If it were only so easy for other fighters in the heavyweight division to rebuild their careers after suffering similar defeats, it would be great. Kalle Sauerland, the promoter for Chisora, says he’s interested in matching him up against Helenius next for the EBU title.
“At the moment, we’re looking to go down the EBU route because he’s a mandatory challenge to Helenius but there are some big domestic fights to be had, too,” Sauerland said to skysports.com. “There is the Anthony Joshua fight and the Dillian Whyte fight. Both those guys put on a great show when they fought each other.”
Instead of wasting time looking to face Helenius in a smaller money fight, Chisora and Sauerland should be trying to get a fight against Joshua if it’s there. The money for a fight like that has got to be much better than a rematch with Helenius. We’re probably talking about the Joshua-Chisora fight winding up on Sky Box Office pay-per-view, as that seems to be the route that Eddie Hearn is going to be taking Joshua from now on with most of his fights. Joshua’s recent fight against Whyte brought in a massive amount of pay-per-view buys in bringing in over 400,000 buys.
Chisora fought on the undercard of the Joshua-Whyte fight and easily defeating little known fighter Jakov Gospic by a 3rd round knockout. Chisora looked like he was in a sparring exhibition, as he fought at a snail’s pace in the fight.
It was embarrassing to watch, as it was such a horrible, horrible mismatch. For a fighter as far along in his career as the 32-year-old Chisora is, it just a dreadful match-up. It’s like someone in college suddenly being put back in grade school classroom so that they can ace a test. It made no sense for Chisora to be matched so weakly, but that seems to be how he’s been being matched up ever since his loss to Fury last year. I mean, we saw the saw terrible matchmaking done for Chisora after his loss to David Haye in 2012. Chisora was matched against five fodder opponents for easy wins before facing Fury in a WBO title eliminator in 2014.
Chisora is surprisingly the mandatory challenger for Helenius for his EBU title. Helenius recently won the EBU title with a 12 round decision win over Franz Rill on December 19th, at the Harwall Arena in Helsinki, Finland. Chisora lost to Helenius by a controversial 12 round split decision four years ago in December 2011 in a fight that took place in Helsinki, Finland.
Helenius fought one-handed for most of the fight and had problems with the pressure that was put on him by Chisora.

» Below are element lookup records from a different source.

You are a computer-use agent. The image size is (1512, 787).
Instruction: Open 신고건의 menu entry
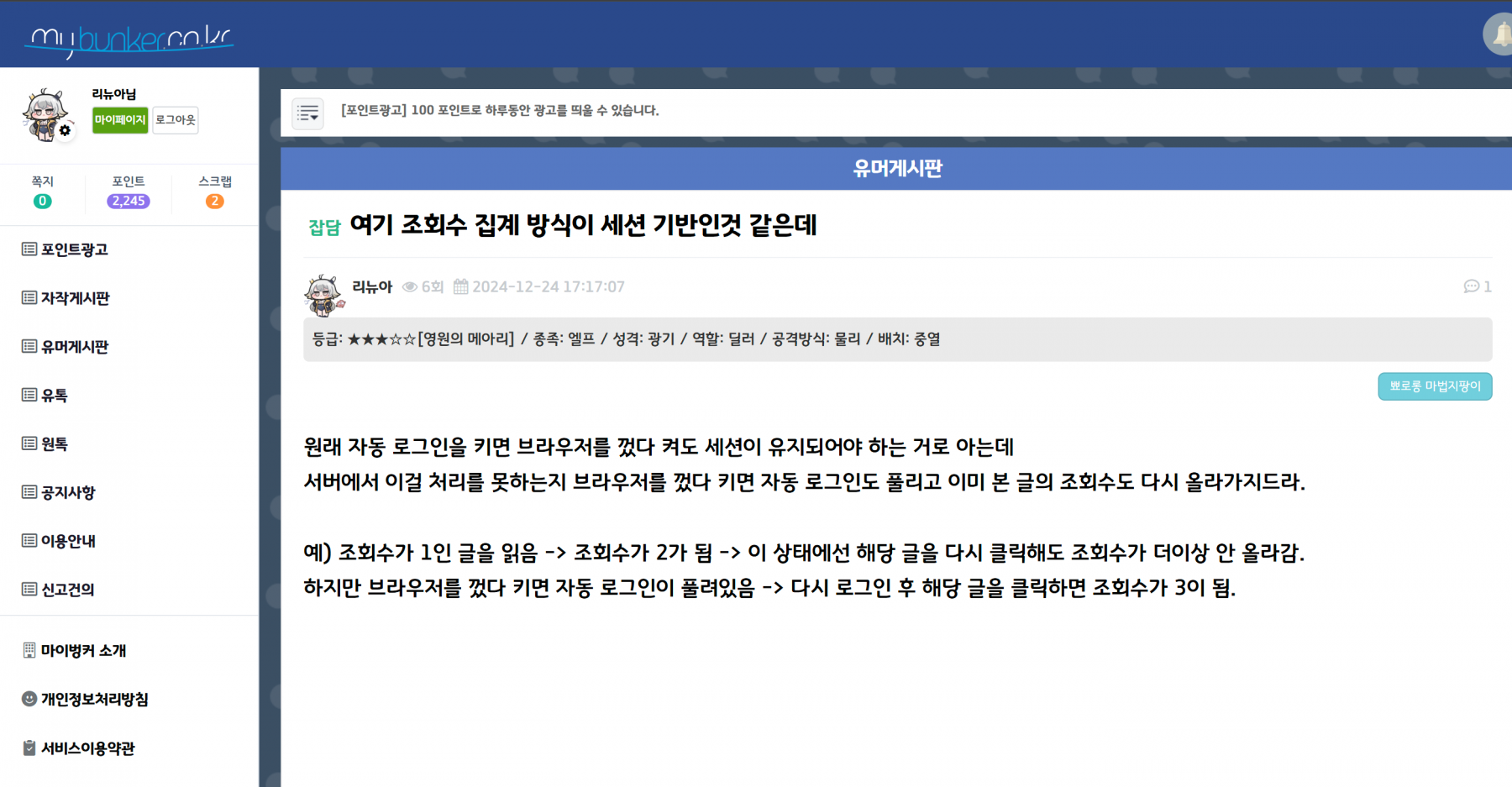pos(67,590)
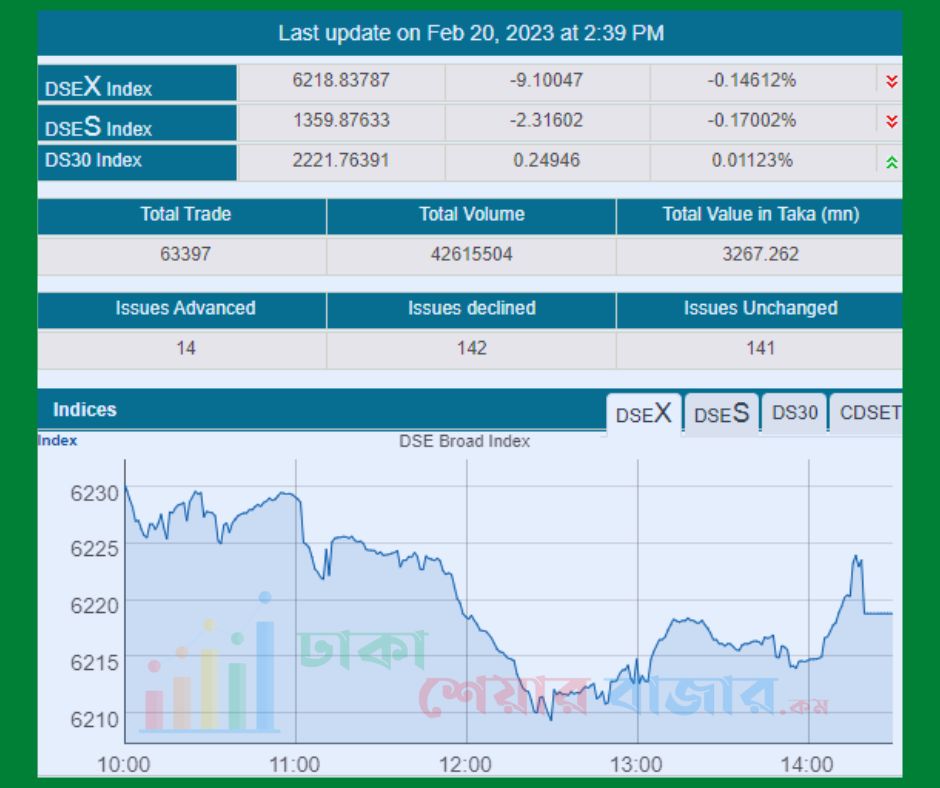Click the Issues Unchanged header
Viewport: 940px width, 788px height.
pyautogui.click(x=760, y=308)
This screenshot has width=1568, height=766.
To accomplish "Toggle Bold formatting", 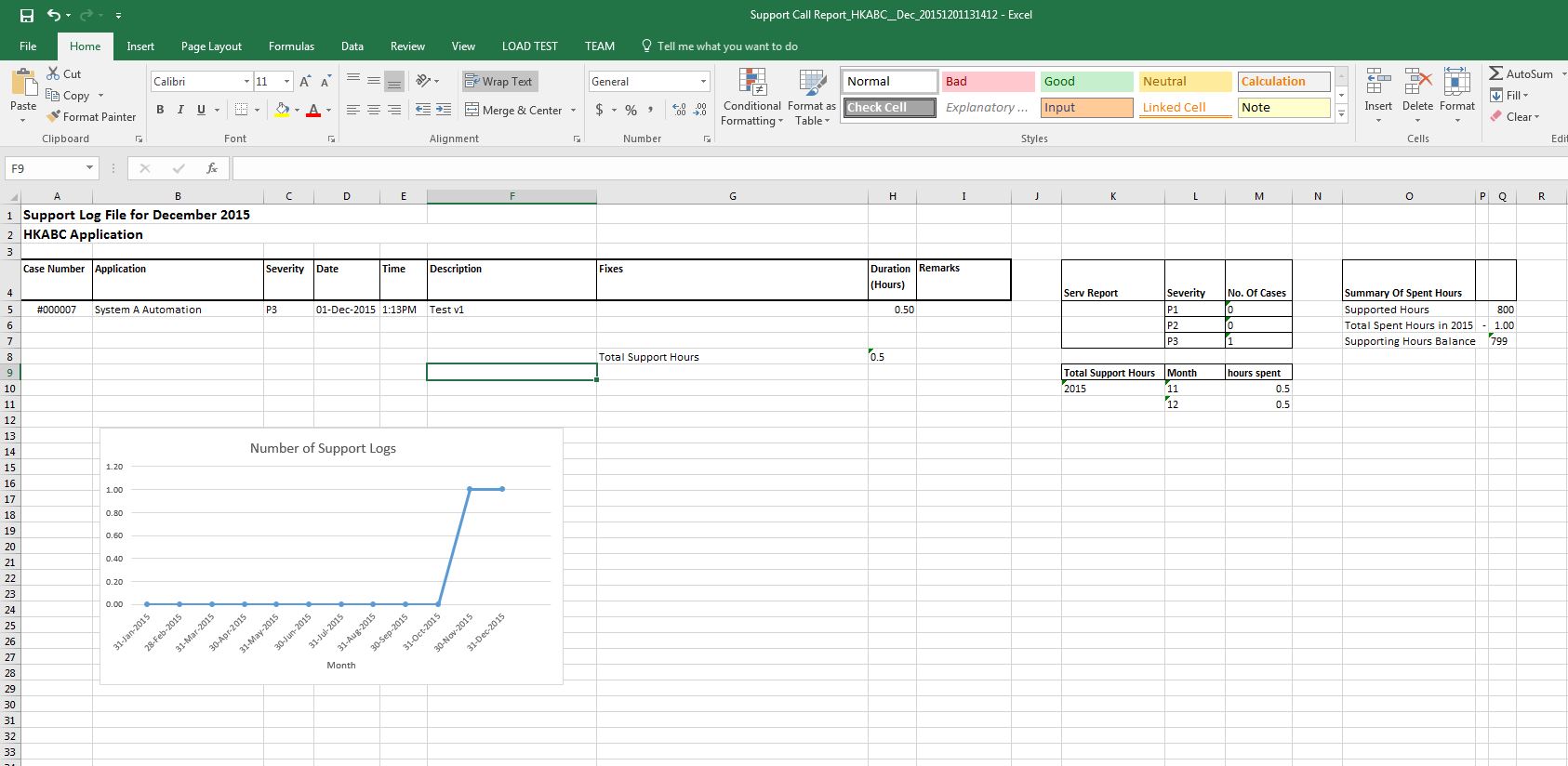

A rematch between them would very likely take place in Helsinki once again, so it would be an equally tough fight for Chisora to win. He might need a knockout to get the victory.
Nevertheless, it would definitely be a tougher fight for Chisora than the first fight unless Helenius suffers another freak injury. An uninjured Helenius would be a tough fight for Chisora, because he would have to eat hard right hands all night long.
“Whether that’s a fight for Chisora next year, we’ll take it step by step but first of all we want to get that revenge against Helenius,” Sauerland said.
I’d personally like to see Chisora face Whyte next, as long as Whytes surgically repaired left shoulder is fully healed and rehabbed. If Whyte is 100 percent back from his shoulder injury, I think it would be interesting to see him face Chisora. When healthy, I think Whyte is a better version of Chisora. He’s like a next level Chisora. I would like to see Whyte bouncing his big left hooks off the chin of Chisora to see how he holds up.